A escada do sobrado levava a um corredor estreito. De frente, no que provavelmente havia sido o quarto principal, de onde se via, na diagonal, a Igreja de Nossa Senhora do Brasil, os jornalistas moviam-se com dificuldade entre caixas e pilhas de papéis. Na mesa virada para a porta, espremida à esquerda, Mino Carta folheava um jornal. Ao seu lado, o então redator-chefe Bob Fernandes.
Lá se vão 23 anos. Quando me juntei à equipe, após uma segunda, meteórica e irrelevante passagem pela Folha de S.Paulo, a revista era quinzenal e mal havia completado seis anos de vida. Ainda assim, em pouco tempo, e apesar das restrições financeiras, firmara sua identidade e pertinência. A divulgação dos grampos do BNDES, o monumental escândalo da privatização da telefonia no governo Fernando Henrique Cardoso, obrigou o resto da mídia a investigar, a contragosto, a corrupção tucana. E afirmou o caráter destemido da revista, disposta a desafiar os donos do poder em nome da busca da verdade.
"Leia antes que aconteça" era o slogan exato de CartaCapital.
Quando cheguei àquele sobrado, na virada do século, ninguém imaginava, muito menos eu, as transformações do negócio e da profissão. Um asteroide atingiria a mídia planetária e dinossauros de todos os tamanhos, pequenos e grandes, sucumbiriam. Contra as evidências, as circunstâncias e até uma certa torcida contrária, esta modesta publicação resistiu, a duras penas. Não só. Seguiu em frente. Trocou a Avenida Brasil pela Paulista e, mais tarde, pela Rua da Consolação, virou semanal e enfrentou a concorrência, sem nunca abandonar os princípios que justificaram a sua criação, em agosto de 1994.
Remar contra a corrente do consenso do oligopólio midiático não é um capricho, é um dever de quem aspira viver em um país melhor, mais plural e menos desigual.
Nestas quase três décadas, quando olho para trás, a sensação de tarefa cumprida me preenche, assim como a gratidão pelo apoio dos leitores fiéis, inúmeros, a acompanhar esta empreitada desde o primeiro número. De certa maneira, acho, exprimo o sentimento de quem se foi e de quem ficou.
Vários profissionais de gabarito e diversos colunistas renomados frequentaram – e frequentam – as nossas páginas. Reportagens memoráveis e análises únicas marcam essa trajetória. Cito poucos exemplos para não cansar o leitor.
Revelamos o racionamento de energia que o segundo governo FHC queria esconder.
Denunciamos as negociatas do banqueiro Daniel Dantas.
Expusemos a tramoia que forçou o segundo turno entre Lula e Geraldo Alckmin, em 2006.

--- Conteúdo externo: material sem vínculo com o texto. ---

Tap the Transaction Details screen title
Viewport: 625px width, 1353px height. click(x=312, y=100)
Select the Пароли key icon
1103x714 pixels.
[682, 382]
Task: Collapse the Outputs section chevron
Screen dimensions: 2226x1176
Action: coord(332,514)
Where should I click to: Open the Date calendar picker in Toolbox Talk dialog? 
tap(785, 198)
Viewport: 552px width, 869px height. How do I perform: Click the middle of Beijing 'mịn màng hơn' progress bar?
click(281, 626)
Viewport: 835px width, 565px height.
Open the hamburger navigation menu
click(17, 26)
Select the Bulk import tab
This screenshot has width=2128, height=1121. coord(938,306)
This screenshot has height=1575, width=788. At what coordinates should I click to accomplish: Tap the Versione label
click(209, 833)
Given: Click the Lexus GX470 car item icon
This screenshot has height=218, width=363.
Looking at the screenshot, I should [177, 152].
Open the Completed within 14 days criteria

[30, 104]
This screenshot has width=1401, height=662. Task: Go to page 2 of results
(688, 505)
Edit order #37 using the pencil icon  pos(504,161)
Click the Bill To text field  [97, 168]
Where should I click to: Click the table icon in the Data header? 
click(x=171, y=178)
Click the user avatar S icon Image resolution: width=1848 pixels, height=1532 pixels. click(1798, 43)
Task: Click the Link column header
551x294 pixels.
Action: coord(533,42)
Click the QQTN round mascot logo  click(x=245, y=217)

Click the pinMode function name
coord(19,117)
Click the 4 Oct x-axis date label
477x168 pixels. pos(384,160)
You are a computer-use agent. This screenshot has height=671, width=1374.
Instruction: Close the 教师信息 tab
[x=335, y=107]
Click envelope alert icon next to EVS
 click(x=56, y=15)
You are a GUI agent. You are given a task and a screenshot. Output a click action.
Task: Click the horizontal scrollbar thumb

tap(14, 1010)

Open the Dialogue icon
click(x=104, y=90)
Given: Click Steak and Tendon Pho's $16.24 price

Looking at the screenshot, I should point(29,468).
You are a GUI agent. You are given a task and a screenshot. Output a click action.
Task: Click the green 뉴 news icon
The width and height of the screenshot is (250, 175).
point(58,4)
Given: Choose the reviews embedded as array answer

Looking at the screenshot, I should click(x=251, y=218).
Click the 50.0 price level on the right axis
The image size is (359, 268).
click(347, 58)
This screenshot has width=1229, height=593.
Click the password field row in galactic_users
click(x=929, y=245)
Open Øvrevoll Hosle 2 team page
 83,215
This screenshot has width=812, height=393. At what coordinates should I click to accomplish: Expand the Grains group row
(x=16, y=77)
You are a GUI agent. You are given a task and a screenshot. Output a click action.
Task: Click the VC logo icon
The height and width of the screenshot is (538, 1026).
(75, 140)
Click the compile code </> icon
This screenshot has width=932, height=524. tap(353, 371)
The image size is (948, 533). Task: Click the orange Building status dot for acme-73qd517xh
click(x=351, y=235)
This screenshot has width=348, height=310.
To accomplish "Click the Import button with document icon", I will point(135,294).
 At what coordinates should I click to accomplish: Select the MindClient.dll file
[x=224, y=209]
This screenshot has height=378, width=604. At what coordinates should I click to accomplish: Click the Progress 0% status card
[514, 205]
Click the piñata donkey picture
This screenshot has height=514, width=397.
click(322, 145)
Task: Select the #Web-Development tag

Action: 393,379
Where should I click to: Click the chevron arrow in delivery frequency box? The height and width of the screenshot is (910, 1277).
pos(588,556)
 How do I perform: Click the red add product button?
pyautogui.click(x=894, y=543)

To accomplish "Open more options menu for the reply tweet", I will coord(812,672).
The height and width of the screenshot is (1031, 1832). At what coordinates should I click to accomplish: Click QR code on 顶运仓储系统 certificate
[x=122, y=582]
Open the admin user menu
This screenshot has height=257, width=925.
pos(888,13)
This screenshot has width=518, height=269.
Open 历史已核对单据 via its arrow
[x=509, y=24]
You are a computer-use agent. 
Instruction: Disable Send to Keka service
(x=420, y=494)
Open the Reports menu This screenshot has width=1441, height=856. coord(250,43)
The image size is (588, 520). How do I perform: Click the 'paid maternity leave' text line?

Desmontamos a farsa da bolinha de papel na eleição seguinte, em 2010, tentativa desesperada e canhestra dos meios de comunicação de alavancar a campanha de José Serra contra Dilma Rousseff.
Bem antes de Walter Delgatti hackear as conversas no Telegram do ex-juiz Sergio Moro e de integrantes da força-tarefa de Curitiba, no episódio conhecido como "Vaza Jato", apontamos os desmandos, as maquinações e o projeto político-partidário da Operação Lava Jato, além dos evidentes prejuízos à economia do País.
Não por acaso, Moro desencadeou uma campanha insidiosa e desonesta contra CartaCapital. Intencionava quebrar a revista.
O tempo é senhor da razão, diz o provérbio. E o Brasil viria – antes tarde do que nunca – a descobrir quem era o verdadeiro corrupto.
CartaCapital permanece de pé, na mesma trincheira. E se chegamos até aqui, foi graças ao seu apoio, caro leitor.
Não tememos o futuro enquanto você estiver ao nosso lado.